WebMonitoringAlerting

Monitoring & Alerting

The Monitoring module provides real-time observability and incident management for Redshift clusters. It supports rule-based alert detection, multi-stage escalation, on-call scheduling, and multi-channel notifications.

Route prefix: /monitoring

Module Structure

Route Tree

/monitoring
├── /alert-rules               → Create & manage alert conditions
├── /alerts                    → Real-time alert dashboard
├── /escalation-policies       → Multi-stage escalation workflows
├── /notification-channels     → Email, SMS, Slack, webhook setup
├── /schedules                 → On-call schedule management
└── /settings                  → Monitoring system configuration

Alert Rules

Alert rules define the conditions under which an alert is triggered. Each rule specifies:

Metric — The Redshift system metric to monitor (e.g., query runtime, disk spill rate, CPU utilization)
Condition — Comparison operator and threshold value (e.g., query_runtime > 300s)
Evaluation window — How many consecutive evaluation cycles must breach the threshold before triggering
Severity — Critical, High, Medium, or Low
Escalation policy — Which policy handles notification routing when this rule fires

Alert States

State	Description	Action
Triggered	Alert condition breached, notifications sent	Investigate
Acknowledged	A team member has claimed the incident	Working on it
Resolved	Condition no longer breached or manually closed	Post-mortem
Suppressed	Alert silenced during maintenance window	Wait

Escalation Policies

Escalation policies define a multi-stage notification workflow that triggers when an alert is not acknowledged within a configurable time window.

Escalation Policy Example

{
  "name": "Critical Database Alerts",
  "stages": [
    {
      "stage": 1,
      "delay_minutes": 0,
      "targets": ["on-call-dba@example.com"],
      "channels": ["email", "sms"]
    },
    {
      "stage": 2,
      "delay_minutes": 15,
      "targets": ["dba-team-channel"],
      "channels": ["slack"]
    },
    {
      "stage": 3,
      "delay_minutes": 30,
      "targets": ["engineering-director@example.com"],
      "channels": ["email", "phone"]
    }
  ],
  "repeat_interval_minutes": 60
}

Each stage fires if the alert remains unacknowledged after the specified delay.
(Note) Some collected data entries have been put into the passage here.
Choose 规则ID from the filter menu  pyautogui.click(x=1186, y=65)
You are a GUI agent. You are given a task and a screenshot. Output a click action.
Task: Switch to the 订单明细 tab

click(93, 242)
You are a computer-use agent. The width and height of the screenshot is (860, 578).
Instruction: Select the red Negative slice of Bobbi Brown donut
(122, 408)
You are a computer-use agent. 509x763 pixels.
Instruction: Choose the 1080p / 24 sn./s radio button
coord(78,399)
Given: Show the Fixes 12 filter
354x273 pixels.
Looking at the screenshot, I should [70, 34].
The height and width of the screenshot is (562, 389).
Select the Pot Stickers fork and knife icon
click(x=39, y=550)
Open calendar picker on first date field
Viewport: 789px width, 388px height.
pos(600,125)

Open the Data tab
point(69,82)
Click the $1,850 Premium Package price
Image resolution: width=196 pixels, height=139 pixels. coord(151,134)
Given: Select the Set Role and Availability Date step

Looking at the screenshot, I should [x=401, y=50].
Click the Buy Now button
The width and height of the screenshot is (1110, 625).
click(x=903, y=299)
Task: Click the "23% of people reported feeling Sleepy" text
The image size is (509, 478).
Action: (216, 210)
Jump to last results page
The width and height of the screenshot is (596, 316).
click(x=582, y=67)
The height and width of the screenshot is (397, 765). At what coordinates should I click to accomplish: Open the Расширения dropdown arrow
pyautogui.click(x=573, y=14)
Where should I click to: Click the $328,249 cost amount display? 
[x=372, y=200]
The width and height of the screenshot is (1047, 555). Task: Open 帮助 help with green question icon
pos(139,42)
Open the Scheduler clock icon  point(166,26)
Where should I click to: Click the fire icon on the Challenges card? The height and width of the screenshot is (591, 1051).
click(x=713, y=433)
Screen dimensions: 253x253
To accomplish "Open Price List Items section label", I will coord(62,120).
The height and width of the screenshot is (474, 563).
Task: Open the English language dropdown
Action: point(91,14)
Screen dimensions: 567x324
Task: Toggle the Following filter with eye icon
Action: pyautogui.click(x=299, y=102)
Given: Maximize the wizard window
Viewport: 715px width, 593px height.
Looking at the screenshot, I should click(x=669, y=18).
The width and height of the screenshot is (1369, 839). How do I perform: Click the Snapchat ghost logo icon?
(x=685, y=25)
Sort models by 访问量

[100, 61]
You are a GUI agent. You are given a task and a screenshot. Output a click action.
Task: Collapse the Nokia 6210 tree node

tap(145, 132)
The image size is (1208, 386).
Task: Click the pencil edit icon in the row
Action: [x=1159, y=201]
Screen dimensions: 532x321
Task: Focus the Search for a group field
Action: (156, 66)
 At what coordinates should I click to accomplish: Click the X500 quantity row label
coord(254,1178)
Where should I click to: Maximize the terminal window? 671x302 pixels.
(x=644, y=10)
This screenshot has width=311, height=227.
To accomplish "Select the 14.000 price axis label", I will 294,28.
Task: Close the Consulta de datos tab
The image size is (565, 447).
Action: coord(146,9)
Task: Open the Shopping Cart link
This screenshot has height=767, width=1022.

The APScheduler in the backend manages escalation timing.

Notification Channels

The platform supports four notification channel types:

Channel	Configuration	Use Case
Email	SMTP server, from address, recipient list	Async notifications, audit trail
SMS	Phone numbers via SMS gateway	Urgent paging for critical alerts
Slack	Webhook URL, channel name	Team-wide awareness, ChatOps
Webhook	Custom HTTP endpoint, headers, payload template	Integration with PagerDuty, OpsGenie, etc.

On-Call Schedules

The Schedules view manages rotation-based on-call assignments. Features:

Rotation types — Daily, weekly, or custom shift rotations
Overrides — Temporary substitutions for vacations or emergencies
Calendar view — Visual schedule editor using react-day-picker
API integration — Escalation policies reference schedules to route to the current on-call person

Schedule Resolution

When an escalation policy targets an on-call schedule, the API dynamically resolves the current on-call user at the time of the alert. If no one is on-call, the alert falls back to the escalation policy's default recipient.

Alerts Dashboard

The main alerts view shows all active and historical alerts in a filterable DataTable. Columns include:

Alert name and rule that fired it
Severity badge (Critical / High / Medium / Low)
Status badge with color coding
Triggered time and duration
Assigned responder (post-acknowledgement)
Quick actions: Acknowledge, Resolve, Suppress